Die kontrovers diskutierte Motion von Filippo Lombardi (CVP/TI) verlangt: Schweizweit sollen alle Detailhandelsbetriebe das Recht haben, ihre Produkte werktags zwischen 6 Uhr und 20 Uhr und samstags zwischen 6 Uhr und 19 Uhr zu verkaufen. Die Kantone könnten weitergehende Liberalisierungen beschliessen – nicht aber strengere Gesetze.
Stimmvolk gegen Einkaufsvolk
Nationalrat Corrado Pardini (SP/BE) sieht mit diesem Vorschlag die Rechte der Arbeitnehmer in Gefahr. Zudem sagt er, das Stimmvolk würde sich anders entscheiden: «Die bürgerliche Seite diskriminiert mit diesem Vorstoss den Volkswillen. Die Leute wollen keine Läden, die sieben Tage in der Woche offen haben.» Sylvia Flückiger-Bäni (SVP/AG) sieht das Volk auf ihrer Seite – zumindest das Einkaufsvolk. Sie fragt rhetorisch in die Runde: «Wenn ich am Abend am Bahnhof einkaufen gehe, sind die Läden voll. Von wo kommen den all diese Leute?»

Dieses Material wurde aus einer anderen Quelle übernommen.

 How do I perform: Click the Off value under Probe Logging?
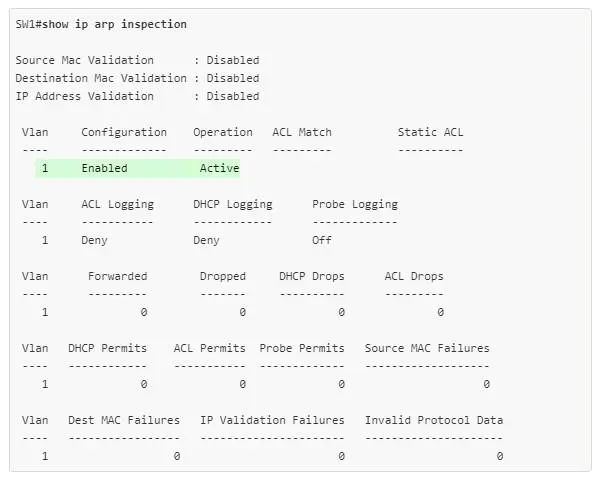322,240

Konkurrenz aus dem Ausland
Der Bundesrat unterstützt diesen Vorschlag. Bundesrat Johann Schneider-Ammann mahnt im Nationalrat, Grenzgänger würden wegen den längeren Ladenöffnungszeiten im Ausland immer mehr in den Nachbarländern einkaufen. Nationalrat Chopard-Acklin Max (SP/AG) berichtet aus seinen eigenen Erfahrungen: «Das ist ein Scheinargument. Ich kenne niemand, der dies tut.»
Der Nationalrat ist den Argumenten des Bundesrates gefolgt und nimmt die Motion mit 126 zu 57 Stimmen an. Weil der Nationalrat im Text verankern möchte, dass die kantonalen Feiertage von der Harmonisierung ausgenommen sind, geht die Motion nochmals zurück an den Ständerat.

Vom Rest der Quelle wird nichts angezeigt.